Shot primarily in the Bronx and upper Manhattan, Stations of the Elevated is a 45-minute montage of graffitied trains making their way through the subway system. The film is set to the music of Charles Mingus and Aretha Franklin interwoven with ambient noise of the city and the moving trains. While the film has almost no dialogue, there is a short interlude of a group of kids at a station critiquing pieces as trains pass by.

Watching Stations of the Elevated in 2014—in an era when you can buy a T-shirt with Basquiat’s tag from Uniqlo’s Soho location—I was pleasantly surprised to find that Kirchheimer approached graffiti from a critical, and not voyeuristic, perspective. The film predates the cooption and monetization of the medium in the 1980s, and was in fact the first documentary on the subject. As Kirchheimer said in an interview, “with my personal sense of German orderliness (Kirchheimer immigrated to the US as a Jewish refugee in 1936), I originally felt that the graffiti on the trains represented destructive disorder and decay of the city, but in no time at all I found myself fascinated with what was on the trains.” In fact, Stations of the Elevated explores the relationship between advertising and graffiti, foreshadowing things to come, by juxtaposing images of hand-painted billboards with those of graffitied trains. The oversized liquor bottles and close-ups of disembodied body parts in the ads look garish in comparison to the tagged subway cars.

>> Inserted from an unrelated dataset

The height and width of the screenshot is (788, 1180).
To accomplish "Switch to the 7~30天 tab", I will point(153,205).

More importantly for its time, the film captured the dual nature of subway graffiti. It is undoubtedly more sympathetic to the “graffiti as a reaction to neighborhood disinvestment by disaffected youth” narrative. One of the most powerful images in the film is a shot of kids playing among vacant lots and burned out tenements on Tiffany Street in the South Bronx. Frequent tenement fires, which decimated and traumatized the borough in the 1970s, reached their peak (see The Fires and A Plague Upon your Houses) the same year that Kirchheimer began working on Stations of the Elevated. Fire and urban violence are both recurring themes in subway graffiti. At the same time, the opposing narrative, “graffiti as an attack by lawless vandals on the residents of the city”—espoused by mayors Lindsey, Beame, and Koch—is present in the few shots of unhappy straphangers looking out of the tagged and dirty subway windows.

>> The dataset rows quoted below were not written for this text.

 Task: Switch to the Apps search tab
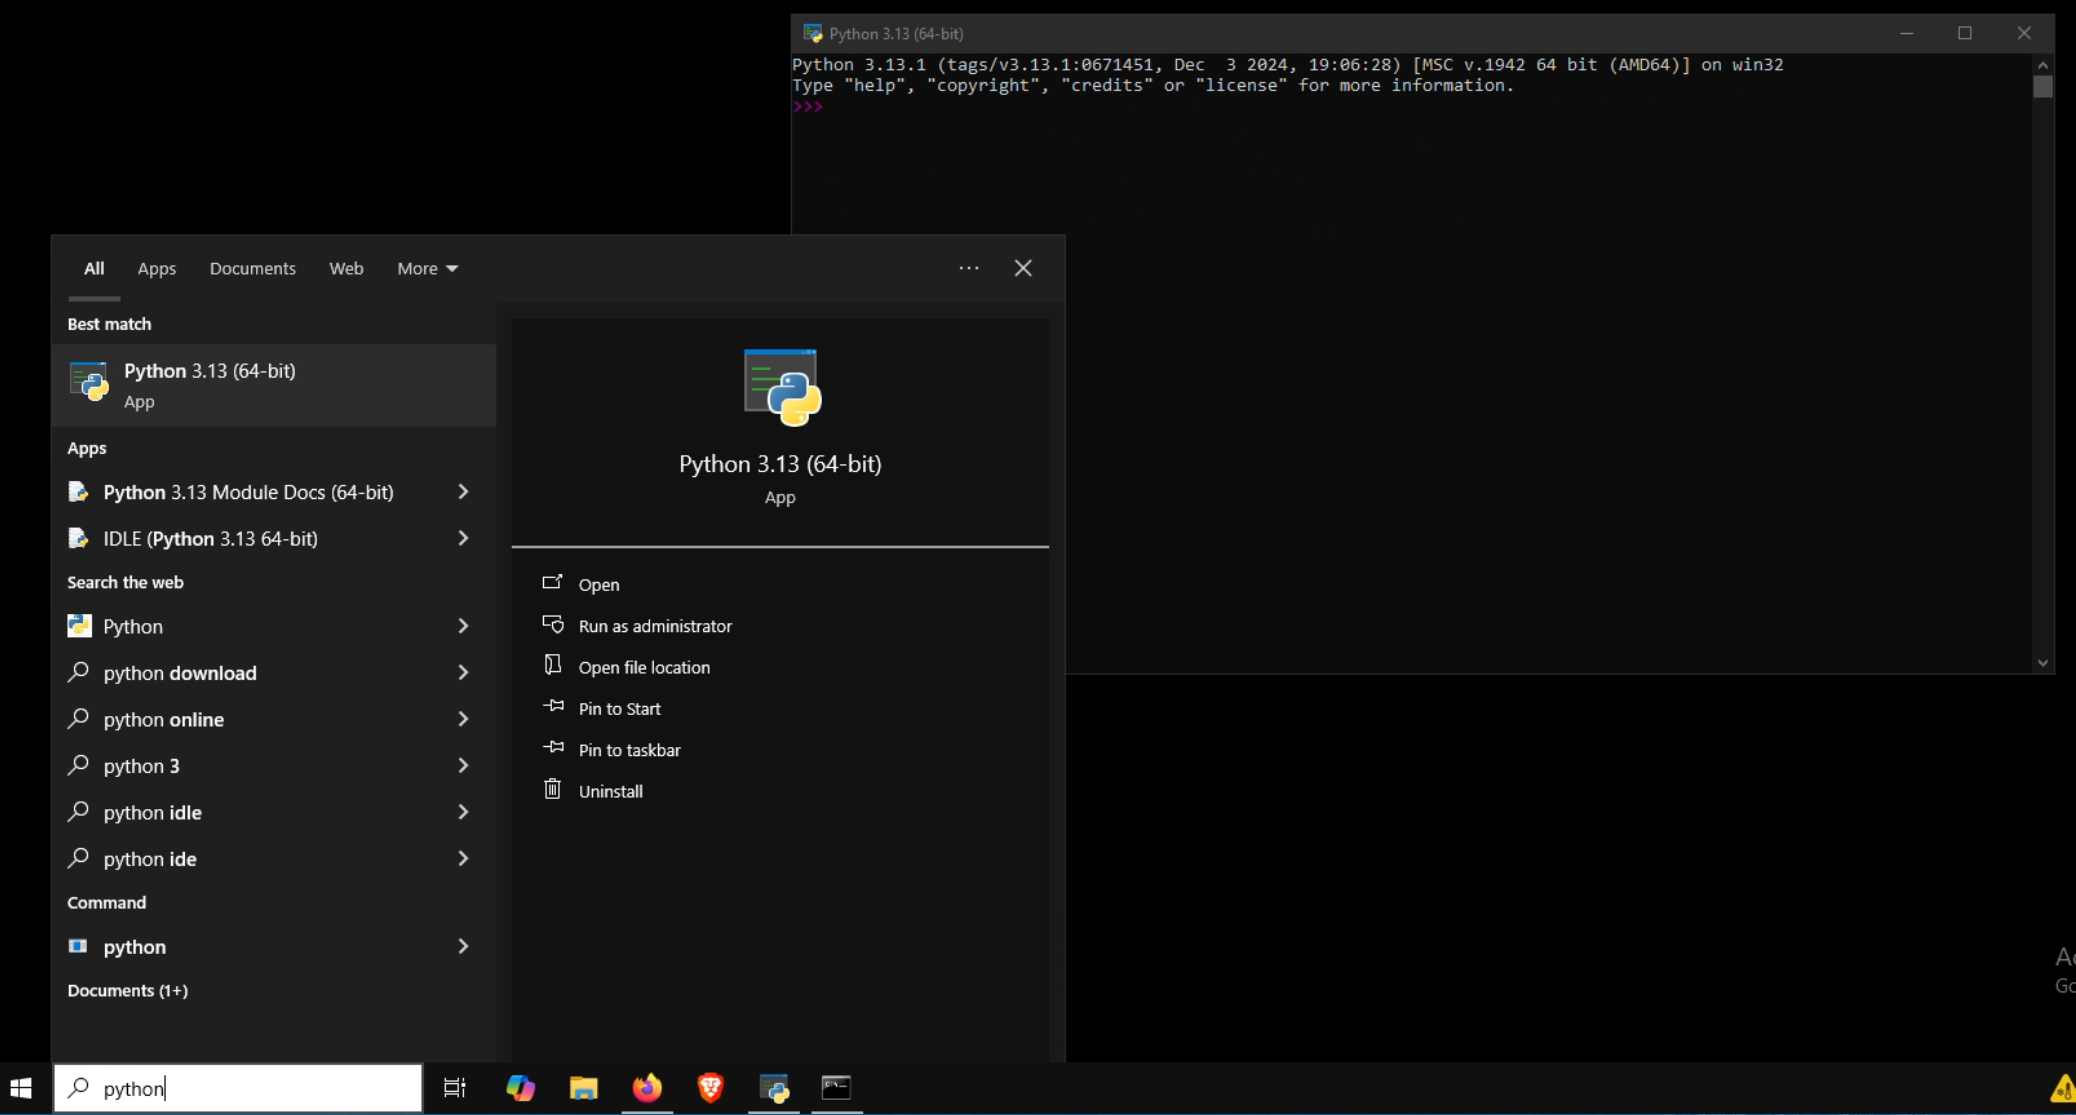pos(157,268)
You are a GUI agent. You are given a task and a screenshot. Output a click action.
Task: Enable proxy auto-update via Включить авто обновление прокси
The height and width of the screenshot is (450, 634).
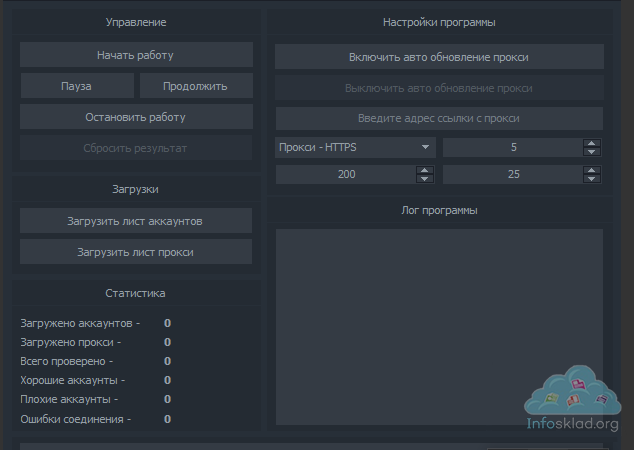pos(439,57)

Around the time Stations of the Elevated appeared on movie screens for the first time in the early 1980s, Mayor Koch declared a full-out war on subway graffiti. Still unable to address systemic issues with the transit system due to budget cuts—including derailments, track fires, and larger operational issues—Koch focused on aesthetics. The newly formed Transit Police Vandal Squad, harsher criminal penalties for graffiti writing, the clean trains program, and eventually, a new MTA capital program, all contributed to the decline of subway graffiti. Koch declared the subway system officially graffiti-free on May 12, 1989.

The MTA recently marked its 25th anniversary of being graffiti-free. Because a zero-tolerance relationship to graffiti is deeply embedded in the agency’s organizational culture, seeing a tagged train roll into a station is almost newsworthy. Personally, I have seen maybe three or four over the span of about twenty years, all in the Coney Island Yard.

The questions that the film raises, both about the aesthetic value of graffiti and about the role of advertising in public space, are even more relevant now than they were in the late 1970s. After spending millions of dollars scrubbing subway cars clean of graffiti, the MTA has piloted an advertising program that allows companies to cover the outside and inside of subway cars with ads. This program is one of several attempts by the agency to find alternate revenue streams in response to State subsidy cuts and a growing budgetary crisis.

Stations of the Elevated has great historical value because it offers a fairly unobstructed view into New York City’s recent past. It allows the viewer to reflect on both the aesthetic value of both graffiti and advertising, and more broadly on an era that directly predated and shaped the New York City of today.